Precious Metal | Spot Price (USD/oz) | Daily Change (%) |
Gold | $4,933.38 | -2.97% |
Silver | $75.94 | -9.93% |
Platinum | $2,015.30 | -5.70% |
Palladium | $1,653.35 | -3.82% |
Systemic Liquidity & Margin Calls: A primary driver of today's crash was a broad-based liquidity crunch. Reports indicate that sharp corrections in correlative markets, including cryptocurrencies, triggered cross-asset margin calls. To meet these collateral requirements, hedge funds and institutional traders were forced to liquidate their most liquid profitable positions, leading to indiscriminate selling of gold bars and silver regardless of the fundamental backdrop.
Technical Breakdown & Algorithmic Selling: The selling pressure accelerated as key technical levels were breached. Once gold failed to hold the $5,000 support and silver coins broke below $80, Commodity Trading Advisors (CTAs) and algorithmic trading models flipped to a "sell" bias. This automated selling exacerbated the decline, creating a vacuum of buyers and pushing prices vertically lower in a short period.
Shift in Fed Expectations: Despite yesterday's soft CPI print, sentiment shifted following news regarding potential future Federal Reserve leadership. Speculation regarding the nomination of a more hawkish Fed Chair, known for favoring a stronger dollar and tighter balance sheet policies, rattled markets. This "Warsh Shock" narrative caused traders to reassess the durability of the "debasement trade," prompting profit-taking in platinum and gold as yields firmed up.

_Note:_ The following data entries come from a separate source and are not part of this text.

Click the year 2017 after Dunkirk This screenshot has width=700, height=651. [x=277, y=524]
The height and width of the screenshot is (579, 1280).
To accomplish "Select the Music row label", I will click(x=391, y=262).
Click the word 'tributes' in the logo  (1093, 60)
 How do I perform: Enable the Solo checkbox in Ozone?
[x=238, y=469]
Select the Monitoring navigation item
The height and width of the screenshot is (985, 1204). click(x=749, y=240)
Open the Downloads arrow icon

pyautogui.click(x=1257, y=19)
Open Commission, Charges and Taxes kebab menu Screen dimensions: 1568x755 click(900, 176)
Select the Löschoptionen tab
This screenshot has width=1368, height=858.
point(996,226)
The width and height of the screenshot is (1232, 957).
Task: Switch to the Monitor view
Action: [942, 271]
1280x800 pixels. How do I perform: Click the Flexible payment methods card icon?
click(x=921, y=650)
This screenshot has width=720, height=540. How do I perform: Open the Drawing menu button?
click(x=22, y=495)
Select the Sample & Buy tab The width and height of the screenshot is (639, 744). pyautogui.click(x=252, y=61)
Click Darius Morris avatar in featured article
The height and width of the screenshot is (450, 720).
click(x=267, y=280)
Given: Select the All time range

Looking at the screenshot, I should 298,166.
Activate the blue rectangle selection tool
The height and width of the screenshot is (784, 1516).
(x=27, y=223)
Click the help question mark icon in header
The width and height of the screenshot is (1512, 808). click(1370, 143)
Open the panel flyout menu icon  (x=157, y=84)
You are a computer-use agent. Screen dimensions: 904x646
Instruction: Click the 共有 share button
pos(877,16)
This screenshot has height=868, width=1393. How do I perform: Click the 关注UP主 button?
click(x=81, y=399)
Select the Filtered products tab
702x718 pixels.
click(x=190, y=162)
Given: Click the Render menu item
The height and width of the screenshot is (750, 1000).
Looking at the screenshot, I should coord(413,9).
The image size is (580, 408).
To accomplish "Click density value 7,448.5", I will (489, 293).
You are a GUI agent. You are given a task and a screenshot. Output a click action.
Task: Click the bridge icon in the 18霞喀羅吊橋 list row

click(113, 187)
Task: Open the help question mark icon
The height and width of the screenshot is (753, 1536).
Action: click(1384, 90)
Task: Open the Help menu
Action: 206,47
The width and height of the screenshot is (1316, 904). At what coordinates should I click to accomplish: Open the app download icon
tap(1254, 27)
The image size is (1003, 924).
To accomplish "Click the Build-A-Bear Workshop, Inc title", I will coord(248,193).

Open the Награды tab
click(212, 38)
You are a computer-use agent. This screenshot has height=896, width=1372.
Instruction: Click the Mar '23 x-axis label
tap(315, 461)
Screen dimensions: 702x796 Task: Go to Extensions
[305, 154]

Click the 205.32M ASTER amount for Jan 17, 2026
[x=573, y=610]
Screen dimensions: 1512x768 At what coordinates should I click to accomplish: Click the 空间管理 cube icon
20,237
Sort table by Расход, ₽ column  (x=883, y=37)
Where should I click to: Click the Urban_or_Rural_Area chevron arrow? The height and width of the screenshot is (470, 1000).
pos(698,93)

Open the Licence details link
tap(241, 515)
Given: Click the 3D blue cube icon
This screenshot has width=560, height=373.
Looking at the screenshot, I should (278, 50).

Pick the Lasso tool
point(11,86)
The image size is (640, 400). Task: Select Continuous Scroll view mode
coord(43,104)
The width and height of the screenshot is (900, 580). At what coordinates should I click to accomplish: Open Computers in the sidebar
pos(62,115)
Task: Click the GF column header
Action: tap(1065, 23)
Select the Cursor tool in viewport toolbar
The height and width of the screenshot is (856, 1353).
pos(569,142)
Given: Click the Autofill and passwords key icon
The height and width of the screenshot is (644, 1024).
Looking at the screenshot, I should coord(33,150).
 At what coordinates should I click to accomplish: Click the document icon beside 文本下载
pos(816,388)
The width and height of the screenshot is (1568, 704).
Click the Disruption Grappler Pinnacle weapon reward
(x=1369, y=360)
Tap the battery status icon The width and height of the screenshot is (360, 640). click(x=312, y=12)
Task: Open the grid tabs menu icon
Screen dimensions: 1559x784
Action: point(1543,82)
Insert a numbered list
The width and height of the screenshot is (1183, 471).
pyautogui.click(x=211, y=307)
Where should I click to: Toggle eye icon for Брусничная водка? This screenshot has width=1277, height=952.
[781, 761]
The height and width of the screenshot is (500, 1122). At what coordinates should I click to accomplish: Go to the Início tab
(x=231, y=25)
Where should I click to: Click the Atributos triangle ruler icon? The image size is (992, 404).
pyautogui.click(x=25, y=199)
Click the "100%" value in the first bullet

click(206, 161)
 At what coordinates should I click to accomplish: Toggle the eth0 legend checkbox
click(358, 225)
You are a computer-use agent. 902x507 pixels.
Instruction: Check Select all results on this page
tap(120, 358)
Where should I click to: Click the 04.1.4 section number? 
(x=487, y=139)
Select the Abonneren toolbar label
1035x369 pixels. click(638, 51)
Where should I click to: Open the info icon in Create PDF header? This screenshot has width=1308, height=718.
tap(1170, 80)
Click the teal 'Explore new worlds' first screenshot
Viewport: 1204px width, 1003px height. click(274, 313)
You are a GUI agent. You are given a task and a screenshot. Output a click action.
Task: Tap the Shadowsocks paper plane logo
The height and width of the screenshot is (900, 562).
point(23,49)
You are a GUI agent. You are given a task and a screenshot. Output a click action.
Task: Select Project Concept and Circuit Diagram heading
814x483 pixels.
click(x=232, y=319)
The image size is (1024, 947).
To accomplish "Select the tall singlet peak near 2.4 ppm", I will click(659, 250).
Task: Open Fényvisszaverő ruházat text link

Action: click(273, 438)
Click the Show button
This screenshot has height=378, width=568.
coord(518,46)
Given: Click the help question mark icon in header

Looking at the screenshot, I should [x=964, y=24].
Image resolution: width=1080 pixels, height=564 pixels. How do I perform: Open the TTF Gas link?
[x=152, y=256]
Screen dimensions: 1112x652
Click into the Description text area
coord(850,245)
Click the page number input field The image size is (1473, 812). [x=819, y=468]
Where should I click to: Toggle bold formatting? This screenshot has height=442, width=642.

The market enters the end of the week in a fragile state, with investors looking for stabilization after the violent repricing.
Support Level Defense: Traders will be watching closely to see if gold can defend the $4,900 level and if silver can hold above $75.00 into the weekly close. A failure to stabilize here could invite further technical selling targeting the January lows.
PPI Inflation Data: Friday’s Producer Price Index (PPI) report now carries added weight. After today's volatility, a hot wholesale inflation number could add further pressure to the complex, while a soft print might provide the respite needed for buyers to step back in.
Disclaimer: This article is for informational purposes only and does not constitute financial advice. Market data and prices are subject to change.